Introduction to testing

Overview

Teaching: 25 min
Exercises: 5 min
Questions
  • Why test my software?

  • How can I test my software?

  • How much testing is ‘enough’?

Objectives
  • Appreciate the benefits of testing research software

  • Understand what testing can and can’t achieve

  • Describe various approaches to testing, and relevant trade-offs

  • Understand the concept of test coverage, and how it relates to software quality and sustainability

  • Appreciate the benefits of test automation

Why Test?

There are a number of compelling reasons to properly test research code:

Whilst testing might seem like an intimidating topic the chances are you’re already doing testing in some form. No matter the level of experience, no programmer ever just sits down and writes some code, is perfectly confident that it works and proceeds to use it straight away in research. Instead development is in practice more piecemeal - you generally think about a simple input and the expected output then write some simple code that works. Then, iteratively, you think about more complicated example inputs and outputs and flesh out the code until those work as well.

When developers talk about testing all this means is formalising the above process and making it automatically repeatable on demand.

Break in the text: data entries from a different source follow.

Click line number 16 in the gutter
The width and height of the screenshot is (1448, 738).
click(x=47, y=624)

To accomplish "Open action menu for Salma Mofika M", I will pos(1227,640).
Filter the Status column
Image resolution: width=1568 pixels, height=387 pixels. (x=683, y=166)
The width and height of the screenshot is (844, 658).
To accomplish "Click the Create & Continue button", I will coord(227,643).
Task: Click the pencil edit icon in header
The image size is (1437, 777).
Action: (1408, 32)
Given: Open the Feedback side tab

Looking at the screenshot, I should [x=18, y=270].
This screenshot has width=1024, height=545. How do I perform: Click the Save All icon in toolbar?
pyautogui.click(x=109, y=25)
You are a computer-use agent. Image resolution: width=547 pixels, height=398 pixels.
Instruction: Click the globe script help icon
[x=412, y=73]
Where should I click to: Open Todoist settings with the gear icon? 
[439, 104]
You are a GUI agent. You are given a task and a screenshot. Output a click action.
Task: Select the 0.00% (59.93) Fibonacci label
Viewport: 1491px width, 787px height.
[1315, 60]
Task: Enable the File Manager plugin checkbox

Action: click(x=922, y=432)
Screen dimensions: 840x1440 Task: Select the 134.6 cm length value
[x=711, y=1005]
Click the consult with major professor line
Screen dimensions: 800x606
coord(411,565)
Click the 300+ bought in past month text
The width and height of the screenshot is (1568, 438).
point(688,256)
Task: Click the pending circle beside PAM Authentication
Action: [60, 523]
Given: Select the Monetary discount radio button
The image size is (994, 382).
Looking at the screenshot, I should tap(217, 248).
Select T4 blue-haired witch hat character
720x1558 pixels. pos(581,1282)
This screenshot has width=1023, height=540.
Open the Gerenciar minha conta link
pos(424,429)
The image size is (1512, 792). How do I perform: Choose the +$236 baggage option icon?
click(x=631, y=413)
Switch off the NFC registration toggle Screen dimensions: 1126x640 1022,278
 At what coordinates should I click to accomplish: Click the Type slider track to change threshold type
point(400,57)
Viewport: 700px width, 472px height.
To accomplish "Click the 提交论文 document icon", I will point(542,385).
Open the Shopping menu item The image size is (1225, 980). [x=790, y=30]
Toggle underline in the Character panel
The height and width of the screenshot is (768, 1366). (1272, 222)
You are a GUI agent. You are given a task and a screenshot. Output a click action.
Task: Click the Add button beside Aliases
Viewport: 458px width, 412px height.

This has numerous advantages over a more ad hoc approach:

As you’re performing checks on your code anyway it’s worth putting in the time to formalise your tests and take advantage of the above.

A Hypothetical Scenario

Your supervisor has tasked you with implementing an obscure statistical method to use for some data analysis. Wanting to avoid unnecessary work you check online to see if an implementation exists. Success! Another researcher has already implemented and published the code.

You move to hit the download button, but a worrying thought occurs. How do you know this code is right? You don’t know the author or their level of programming skill. Why should you trust the code?

Now turn this question on its head. Why should your colleagues or supervisor trust any implementation of the method that you write? Why should you trust work you did a year ago? What about a reviewer for a paper?

This scenario illustrates the sociological value of automated testing. If published code has tests then you have instant assurance that its authors have invested time in the checking the correctness of their code. You can even see exactly the tests they’ve tried and add your own if you’re not satisfied. Conversely, any code that lacks tests should be viewed with suspicion as you have no record of what quality assurance steps have been taken.

Types of Testing

Once testing is formalised, the inevitable consequence is that there would be different types of testing for different purposes. In this course, we will put the focus on unit tests and integration tests, but you might hear about:

The jargon here can be intimidating, but you do not need to to worry about most of these for this course.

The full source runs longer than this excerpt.